OMG. It looks like *PT* = 8 too! In fact, there aren’t any other choices that are close enough to 8 for me to do any more work. I’m going to pick (B) and move right along.

Now, let me repeat what I said above: this trick is *not* going to win you beaucoup points; you might go through an entire test without an opportunity to use it. But it’s one more way to attack a geometry question that’s drawn to scale, and it just might help extricate you from a bind. Keep it in the back of your mind.

## Comments (6)

I’ve been thinking of an alternate solution. If AC is 4, then AD is 2. PQ is 3 and seems to overlap with the AD if you draw a vertical line up from A. With guestimate, There looks to be the 1/2 of AD left, so that is 1. That makes 4, which becomes 8 when doubled. Does that make any sense?
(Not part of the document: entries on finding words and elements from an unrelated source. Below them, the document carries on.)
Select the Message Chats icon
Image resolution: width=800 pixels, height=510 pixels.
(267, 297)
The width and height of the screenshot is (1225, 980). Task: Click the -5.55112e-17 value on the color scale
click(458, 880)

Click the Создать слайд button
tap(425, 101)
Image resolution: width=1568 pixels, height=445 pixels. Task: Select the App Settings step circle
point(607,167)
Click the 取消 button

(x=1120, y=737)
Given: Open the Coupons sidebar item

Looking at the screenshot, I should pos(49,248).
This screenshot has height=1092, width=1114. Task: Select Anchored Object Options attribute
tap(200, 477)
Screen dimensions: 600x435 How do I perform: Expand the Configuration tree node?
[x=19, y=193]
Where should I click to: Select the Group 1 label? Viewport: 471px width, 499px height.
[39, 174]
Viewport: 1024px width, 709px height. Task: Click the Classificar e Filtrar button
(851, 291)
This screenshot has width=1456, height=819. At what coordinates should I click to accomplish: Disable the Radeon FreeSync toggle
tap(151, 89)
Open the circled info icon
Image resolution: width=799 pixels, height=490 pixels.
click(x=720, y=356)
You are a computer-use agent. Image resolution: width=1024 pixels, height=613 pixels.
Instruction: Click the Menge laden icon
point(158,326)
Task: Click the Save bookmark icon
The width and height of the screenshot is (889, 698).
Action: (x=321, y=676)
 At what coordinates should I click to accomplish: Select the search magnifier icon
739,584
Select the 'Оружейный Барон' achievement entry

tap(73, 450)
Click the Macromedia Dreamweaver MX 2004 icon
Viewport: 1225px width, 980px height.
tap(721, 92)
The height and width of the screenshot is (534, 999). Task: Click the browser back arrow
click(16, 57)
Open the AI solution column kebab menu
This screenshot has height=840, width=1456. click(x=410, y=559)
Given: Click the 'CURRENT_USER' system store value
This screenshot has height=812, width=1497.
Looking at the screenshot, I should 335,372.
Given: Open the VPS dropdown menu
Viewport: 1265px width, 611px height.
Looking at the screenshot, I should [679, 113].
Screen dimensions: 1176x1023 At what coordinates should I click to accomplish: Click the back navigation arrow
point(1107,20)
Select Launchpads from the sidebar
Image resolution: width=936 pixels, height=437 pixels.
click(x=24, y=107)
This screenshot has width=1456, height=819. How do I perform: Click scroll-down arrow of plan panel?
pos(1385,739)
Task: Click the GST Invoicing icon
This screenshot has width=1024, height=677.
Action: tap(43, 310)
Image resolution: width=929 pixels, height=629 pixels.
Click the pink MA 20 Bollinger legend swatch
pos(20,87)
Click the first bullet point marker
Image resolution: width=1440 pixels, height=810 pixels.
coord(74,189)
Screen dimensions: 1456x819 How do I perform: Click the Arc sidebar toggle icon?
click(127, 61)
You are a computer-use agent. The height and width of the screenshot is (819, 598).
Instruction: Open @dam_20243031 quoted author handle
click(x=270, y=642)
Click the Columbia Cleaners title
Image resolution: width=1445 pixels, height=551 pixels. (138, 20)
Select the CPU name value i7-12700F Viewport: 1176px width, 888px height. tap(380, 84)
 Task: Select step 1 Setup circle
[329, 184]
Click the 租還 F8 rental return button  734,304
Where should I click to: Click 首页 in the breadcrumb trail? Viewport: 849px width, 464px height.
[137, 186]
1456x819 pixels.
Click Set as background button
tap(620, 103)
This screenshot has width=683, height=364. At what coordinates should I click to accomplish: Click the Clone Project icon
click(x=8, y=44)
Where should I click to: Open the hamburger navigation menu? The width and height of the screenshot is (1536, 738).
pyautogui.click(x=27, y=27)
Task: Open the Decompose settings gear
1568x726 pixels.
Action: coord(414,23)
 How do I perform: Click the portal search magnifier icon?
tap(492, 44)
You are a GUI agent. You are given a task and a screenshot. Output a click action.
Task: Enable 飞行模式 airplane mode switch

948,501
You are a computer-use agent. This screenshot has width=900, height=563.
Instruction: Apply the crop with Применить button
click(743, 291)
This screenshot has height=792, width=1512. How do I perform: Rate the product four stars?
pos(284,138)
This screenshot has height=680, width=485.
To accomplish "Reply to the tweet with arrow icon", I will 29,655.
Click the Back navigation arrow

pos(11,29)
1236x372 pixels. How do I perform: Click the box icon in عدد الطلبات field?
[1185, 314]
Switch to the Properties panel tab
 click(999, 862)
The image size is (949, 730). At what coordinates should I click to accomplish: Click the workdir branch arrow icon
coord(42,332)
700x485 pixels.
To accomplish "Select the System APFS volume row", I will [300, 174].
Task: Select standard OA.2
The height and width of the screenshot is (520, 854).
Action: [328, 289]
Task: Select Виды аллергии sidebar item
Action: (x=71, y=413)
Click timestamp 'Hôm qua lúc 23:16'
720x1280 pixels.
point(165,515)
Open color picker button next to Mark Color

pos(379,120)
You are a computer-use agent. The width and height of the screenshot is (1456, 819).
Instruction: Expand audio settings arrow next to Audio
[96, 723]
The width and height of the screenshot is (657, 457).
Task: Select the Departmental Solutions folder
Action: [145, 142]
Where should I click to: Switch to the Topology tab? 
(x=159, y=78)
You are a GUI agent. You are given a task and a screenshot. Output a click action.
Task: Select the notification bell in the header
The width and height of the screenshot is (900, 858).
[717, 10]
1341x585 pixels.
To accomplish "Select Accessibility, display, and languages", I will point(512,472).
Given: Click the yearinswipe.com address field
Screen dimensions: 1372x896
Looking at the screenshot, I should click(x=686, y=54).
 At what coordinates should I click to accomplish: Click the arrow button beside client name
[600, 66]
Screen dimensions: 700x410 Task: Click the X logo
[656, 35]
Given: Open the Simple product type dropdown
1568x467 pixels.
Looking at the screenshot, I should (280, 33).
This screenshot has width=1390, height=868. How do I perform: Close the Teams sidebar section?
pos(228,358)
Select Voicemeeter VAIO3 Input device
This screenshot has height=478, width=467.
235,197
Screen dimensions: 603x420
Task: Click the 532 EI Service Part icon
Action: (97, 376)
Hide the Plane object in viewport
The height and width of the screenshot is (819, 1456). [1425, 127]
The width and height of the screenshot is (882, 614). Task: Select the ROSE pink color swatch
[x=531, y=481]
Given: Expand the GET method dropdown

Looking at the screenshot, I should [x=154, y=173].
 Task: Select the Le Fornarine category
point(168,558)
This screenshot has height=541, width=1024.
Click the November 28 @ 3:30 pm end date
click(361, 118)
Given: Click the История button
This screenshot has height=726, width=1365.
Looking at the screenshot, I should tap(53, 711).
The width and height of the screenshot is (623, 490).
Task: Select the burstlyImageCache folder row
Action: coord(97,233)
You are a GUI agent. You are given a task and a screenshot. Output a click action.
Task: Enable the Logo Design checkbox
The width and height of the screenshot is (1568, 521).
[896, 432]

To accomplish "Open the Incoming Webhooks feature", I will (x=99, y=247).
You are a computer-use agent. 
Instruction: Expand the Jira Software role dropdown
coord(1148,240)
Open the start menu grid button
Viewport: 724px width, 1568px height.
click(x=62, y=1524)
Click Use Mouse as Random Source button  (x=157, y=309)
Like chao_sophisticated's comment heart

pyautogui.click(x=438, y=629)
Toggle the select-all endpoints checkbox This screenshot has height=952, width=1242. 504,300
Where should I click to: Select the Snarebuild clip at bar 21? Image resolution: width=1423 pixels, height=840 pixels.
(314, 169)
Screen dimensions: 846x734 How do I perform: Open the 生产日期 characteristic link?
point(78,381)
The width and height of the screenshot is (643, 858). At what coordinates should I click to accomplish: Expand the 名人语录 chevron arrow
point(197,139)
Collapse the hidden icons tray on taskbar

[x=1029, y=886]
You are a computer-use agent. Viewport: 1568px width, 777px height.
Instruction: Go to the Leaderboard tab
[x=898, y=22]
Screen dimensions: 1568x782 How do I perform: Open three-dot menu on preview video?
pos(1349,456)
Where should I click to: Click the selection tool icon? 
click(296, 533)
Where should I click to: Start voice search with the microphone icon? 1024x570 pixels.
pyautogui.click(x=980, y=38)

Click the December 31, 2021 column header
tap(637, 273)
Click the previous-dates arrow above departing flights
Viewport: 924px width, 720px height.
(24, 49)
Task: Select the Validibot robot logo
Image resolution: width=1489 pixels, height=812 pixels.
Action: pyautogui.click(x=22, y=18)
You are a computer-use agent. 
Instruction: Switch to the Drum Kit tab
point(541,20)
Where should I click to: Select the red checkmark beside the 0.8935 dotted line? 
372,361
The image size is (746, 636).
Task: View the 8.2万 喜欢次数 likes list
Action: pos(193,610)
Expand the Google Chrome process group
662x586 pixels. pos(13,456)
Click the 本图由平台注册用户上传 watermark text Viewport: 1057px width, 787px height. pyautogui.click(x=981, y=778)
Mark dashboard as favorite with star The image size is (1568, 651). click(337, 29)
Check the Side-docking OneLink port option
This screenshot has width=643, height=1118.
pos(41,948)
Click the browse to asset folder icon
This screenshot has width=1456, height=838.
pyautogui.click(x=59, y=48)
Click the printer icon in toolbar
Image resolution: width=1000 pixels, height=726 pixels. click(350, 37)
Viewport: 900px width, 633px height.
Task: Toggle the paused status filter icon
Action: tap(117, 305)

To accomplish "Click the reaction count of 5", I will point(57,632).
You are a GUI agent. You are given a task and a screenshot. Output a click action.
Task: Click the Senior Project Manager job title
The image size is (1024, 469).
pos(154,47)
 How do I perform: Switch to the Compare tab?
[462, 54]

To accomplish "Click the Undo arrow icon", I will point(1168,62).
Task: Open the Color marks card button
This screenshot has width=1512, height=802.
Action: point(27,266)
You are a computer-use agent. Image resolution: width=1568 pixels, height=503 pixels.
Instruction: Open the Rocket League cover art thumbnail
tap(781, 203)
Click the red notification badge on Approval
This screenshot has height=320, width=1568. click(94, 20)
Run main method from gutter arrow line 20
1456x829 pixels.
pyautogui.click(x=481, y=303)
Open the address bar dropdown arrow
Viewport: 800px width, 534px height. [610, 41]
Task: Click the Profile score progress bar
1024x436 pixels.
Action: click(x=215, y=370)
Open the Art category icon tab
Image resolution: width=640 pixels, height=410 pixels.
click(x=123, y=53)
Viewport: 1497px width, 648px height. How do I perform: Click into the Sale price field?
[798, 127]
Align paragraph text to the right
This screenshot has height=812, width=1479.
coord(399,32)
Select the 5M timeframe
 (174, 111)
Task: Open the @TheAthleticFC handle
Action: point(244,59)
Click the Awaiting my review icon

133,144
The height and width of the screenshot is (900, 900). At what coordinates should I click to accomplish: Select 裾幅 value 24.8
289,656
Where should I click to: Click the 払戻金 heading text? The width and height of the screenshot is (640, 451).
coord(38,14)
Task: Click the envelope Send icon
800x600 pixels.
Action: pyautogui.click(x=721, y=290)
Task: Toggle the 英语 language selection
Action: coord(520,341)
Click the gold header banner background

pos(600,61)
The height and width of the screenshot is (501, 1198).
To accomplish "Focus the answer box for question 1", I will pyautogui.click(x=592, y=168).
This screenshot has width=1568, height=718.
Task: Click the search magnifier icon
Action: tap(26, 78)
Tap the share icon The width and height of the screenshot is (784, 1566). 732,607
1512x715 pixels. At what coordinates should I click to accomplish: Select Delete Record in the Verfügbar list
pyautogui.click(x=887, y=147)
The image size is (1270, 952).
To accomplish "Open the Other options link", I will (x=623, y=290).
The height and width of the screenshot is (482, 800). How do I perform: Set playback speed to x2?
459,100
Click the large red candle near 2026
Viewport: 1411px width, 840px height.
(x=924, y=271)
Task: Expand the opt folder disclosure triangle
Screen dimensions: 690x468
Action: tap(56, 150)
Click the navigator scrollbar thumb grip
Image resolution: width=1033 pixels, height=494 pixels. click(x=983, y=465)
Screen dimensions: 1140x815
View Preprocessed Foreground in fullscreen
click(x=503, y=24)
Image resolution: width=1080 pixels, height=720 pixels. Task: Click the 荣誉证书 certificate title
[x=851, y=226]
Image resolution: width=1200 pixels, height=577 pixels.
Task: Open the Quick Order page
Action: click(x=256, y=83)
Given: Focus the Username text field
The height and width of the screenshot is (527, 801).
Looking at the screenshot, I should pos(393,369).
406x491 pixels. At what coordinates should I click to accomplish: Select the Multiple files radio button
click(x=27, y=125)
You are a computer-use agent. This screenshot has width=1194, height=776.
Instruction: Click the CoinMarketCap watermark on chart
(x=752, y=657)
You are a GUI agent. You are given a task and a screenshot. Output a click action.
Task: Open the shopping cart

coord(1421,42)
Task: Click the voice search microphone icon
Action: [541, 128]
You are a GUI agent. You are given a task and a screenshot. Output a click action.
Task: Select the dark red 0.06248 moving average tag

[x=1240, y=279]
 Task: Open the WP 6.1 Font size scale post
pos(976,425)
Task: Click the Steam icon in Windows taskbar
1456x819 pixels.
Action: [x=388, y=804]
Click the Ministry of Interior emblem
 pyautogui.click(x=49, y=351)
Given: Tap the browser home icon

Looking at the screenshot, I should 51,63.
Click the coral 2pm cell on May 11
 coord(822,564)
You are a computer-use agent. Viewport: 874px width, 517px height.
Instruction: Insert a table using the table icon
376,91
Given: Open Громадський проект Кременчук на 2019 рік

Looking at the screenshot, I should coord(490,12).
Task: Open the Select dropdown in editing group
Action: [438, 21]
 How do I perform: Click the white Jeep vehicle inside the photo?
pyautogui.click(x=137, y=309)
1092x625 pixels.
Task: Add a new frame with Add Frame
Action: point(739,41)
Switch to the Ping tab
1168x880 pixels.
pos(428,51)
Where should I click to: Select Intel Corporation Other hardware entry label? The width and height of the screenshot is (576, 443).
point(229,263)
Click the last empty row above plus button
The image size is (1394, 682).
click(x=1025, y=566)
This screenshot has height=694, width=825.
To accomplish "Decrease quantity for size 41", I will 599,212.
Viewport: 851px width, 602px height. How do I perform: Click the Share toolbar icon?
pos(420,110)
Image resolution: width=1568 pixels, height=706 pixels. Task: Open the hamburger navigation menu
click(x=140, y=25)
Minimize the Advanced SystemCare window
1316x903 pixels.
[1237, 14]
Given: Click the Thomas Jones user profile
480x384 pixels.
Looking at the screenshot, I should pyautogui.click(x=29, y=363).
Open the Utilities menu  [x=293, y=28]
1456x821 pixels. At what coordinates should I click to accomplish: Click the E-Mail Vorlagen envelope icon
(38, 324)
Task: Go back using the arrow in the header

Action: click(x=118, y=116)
Sure, that works, but at that point you’re doing so much figuring that it’s almost as labor intensive as just doing the algebra.

I actually haven’t figured out any sort of algebra I could use to solve this. I was trying right triangles though. Will this sort of question ever come up as a not drawn to scale?

This is a little harder than anything you’d see on the SAT; I just use it to illustrate the pencil technique. The “mathy” solution involves similar triangles: BQS and BAC are similar.

I figured it out with the similar triangles. They can be similar by AAA or just by looking at it I suppose. The big triangle’s height is 8 and the small’s height is 4. The big triangle’s base is 4. So the small triangle’s base is 2. Point R is the midpoint, so each side’s base is 1 in the small triangle.

Sorry to bump an old post:

I figured that connecting points B, T, D, P into a square would do the trick.

Although I have an explanation, I don’t think I can type it down concisely in a way that makes sense. But here goes something anyway.

Points P and T are at equal distances away from point B because point R is the midpoint of line PT, and also because point B lies in the same line as point R.

The distance from point D to points P and T is the same with the above, because point R is the midpoint of line BD. In other words, point D is just like a reflection of point B over the “imaginary” x-axis.

So our square BTDP has four equal sides, because the distances/lengths of lines BT, TD, DP, and PB are equal.

Notice that BD and PT are really diagonals of our square BTDP. And since diagonals of squares have the same length, whatever the length of line BD is the length of line PT.

With our given length of line BD = 8, we can tell that line PT is 8 as well.

Hopefully my approach made sense.

P.S. The pencil ruler trick is brilliant. It’s really mind-blowing.